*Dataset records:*

====

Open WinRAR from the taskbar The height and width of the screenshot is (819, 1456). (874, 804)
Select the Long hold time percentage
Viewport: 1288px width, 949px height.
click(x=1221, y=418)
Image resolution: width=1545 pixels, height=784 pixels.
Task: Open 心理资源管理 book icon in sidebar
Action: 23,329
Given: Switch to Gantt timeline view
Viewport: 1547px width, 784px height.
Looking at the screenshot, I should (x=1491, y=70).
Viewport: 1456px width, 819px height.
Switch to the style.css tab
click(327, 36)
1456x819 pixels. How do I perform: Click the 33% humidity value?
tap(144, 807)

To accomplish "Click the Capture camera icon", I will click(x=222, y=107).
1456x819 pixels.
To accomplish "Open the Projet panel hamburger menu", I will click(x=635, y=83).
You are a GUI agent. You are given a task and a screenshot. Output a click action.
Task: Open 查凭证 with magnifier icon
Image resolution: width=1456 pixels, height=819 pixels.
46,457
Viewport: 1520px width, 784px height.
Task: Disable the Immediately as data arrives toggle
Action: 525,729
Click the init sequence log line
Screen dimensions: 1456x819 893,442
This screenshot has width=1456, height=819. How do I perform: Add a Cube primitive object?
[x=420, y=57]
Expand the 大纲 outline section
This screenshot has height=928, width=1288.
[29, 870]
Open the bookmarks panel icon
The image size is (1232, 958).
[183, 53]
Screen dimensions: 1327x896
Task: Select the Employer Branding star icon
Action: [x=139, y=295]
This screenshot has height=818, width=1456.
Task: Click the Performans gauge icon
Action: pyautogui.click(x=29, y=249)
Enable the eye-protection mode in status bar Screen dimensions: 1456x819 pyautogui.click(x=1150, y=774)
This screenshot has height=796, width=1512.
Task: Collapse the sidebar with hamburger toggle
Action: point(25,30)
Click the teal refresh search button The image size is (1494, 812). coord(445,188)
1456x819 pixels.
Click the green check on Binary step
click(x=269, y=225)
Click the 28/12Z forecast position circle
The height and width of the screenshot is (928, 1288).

====

*Description of the task:* Copy out the lines above that hold the string "accomplish".

*Written response:*
To accomplish "Click the Capture camera icon", I will click(x=222, y=107).
To accomplish "Open the Projet panel hamburger menu", I will click(x=635, y=83).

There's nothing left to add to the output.